The integration test runs periodically and also after the deployment of any new schemas. Once the test passes, we can safely switch the web application to the new schema with confidence.
How Cube.js is deployed at Simon Data
Figure 1: Schema is the unit of deployment
- Each schema gets deployed into both Cube.js and Snowflake at the same time.
- A schema is composed of one or more sources. Each source defines a particular data source.
- Sources are where developers work. During development, the Cube, View, and Table definitions are created as a single unit (a source) that powers one or more in-app features.
- In a source, each Cube (Cube.js config files) has a dependent View (with a SQL query, which the Cube is defined on top of), and each View has one or more dependent Tables (with a name and list of columns that are verified in validation).
- Tables represent the upstream data in the data warehouse that we want to bring into the web application with an in-app reporting feature.
Figure 2: Deployment process
- Create a new schema in the Cube.js Playground.
- Deploy the schema into Snowflake & Cube.js.
- Switch the Simon Web App to use the new schema.

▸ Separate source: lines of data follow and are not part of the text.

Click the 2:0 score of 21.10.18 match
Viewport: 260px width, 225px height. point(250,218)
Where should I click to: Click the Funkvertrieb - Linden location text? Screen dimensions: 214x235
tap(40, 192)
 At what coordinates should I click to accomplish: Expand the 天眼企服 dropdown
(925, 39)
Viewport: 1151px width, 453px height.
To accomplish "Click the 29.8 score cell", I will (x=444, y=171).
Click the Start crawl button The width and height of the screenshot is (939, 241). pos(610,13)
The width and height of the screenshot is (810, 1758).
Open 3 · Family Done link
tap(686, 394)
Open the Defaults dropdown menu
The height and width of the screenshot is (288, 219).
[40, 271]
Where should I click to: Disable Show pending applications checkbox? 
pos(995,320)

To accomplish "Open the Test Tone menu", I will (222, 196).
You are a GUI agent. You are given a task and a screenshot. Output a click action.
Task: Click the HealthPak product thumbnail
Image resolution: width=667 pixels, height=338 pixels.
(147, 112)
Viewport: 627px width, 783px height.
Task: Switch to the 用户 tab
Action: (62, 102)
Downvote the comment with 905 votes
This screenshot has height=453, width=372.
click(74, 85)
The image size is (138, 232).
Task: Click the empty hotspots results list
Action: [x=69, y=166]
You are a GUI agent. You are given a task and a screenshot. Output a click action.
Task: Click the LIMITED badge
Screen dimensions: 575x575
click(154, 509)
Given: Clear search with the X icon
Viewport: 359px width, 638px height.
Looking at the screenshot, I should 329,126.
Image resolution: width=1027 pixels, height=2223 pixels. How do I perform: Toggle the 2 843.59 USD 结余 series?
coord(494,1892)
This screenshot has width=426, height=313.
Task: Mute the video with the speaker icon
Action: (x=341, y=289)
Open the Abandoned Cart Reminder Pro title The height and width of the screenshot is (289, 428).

Figure 3: Schema migration
We can develop a new schema and deploy it in the background, then switch the Simon web app over when ready.
How are we better of now?
We delivered three major wins to our clients and business stakeholders with this platform:
Speed. We can develop and ship analytics products without dealing with any net new infrastructure development going forward. Our efforts are focused on what matters: the data and the UI. Integrating the Cube.js Playground into our development stack enables us to rapidly build a schema and query in Cube.js and then export that for implementation in the front end, all of which a developer can quickly do on a laptop.
Flexibility. We have a framework that enables us to seamlessly query any data in Snowflake and present it in the web application. The real win here is that we won't have to choose between maintainability and time to market to get this flexibility -- we can have both.
Stability (Antifragility). When we're ready to ship a new product feature, we can deploy it with the confidence that we will not introduce regression on existing functionality because our schemas are immutable. We can also roll out new features to client accounts in a controlled manner, one by one or in batches, and even keep the changes hidden to perform production validation before they are released to end users.
Results and future plans
We’ve already built net-new analytics products on this platform that solve fundamental client pain points, proving that the platform works. We’re also starting to realize the velocity gains when iterating on these products to add functionality and refine the user experience.
Now we’re starting to look at consolidating some of the earlier analytics products onto the new framework. Finally, our business stakeholders now have transparency into the calculations that power analytics products in the application, giving them confidence in the data and helping them more easily answer client questions.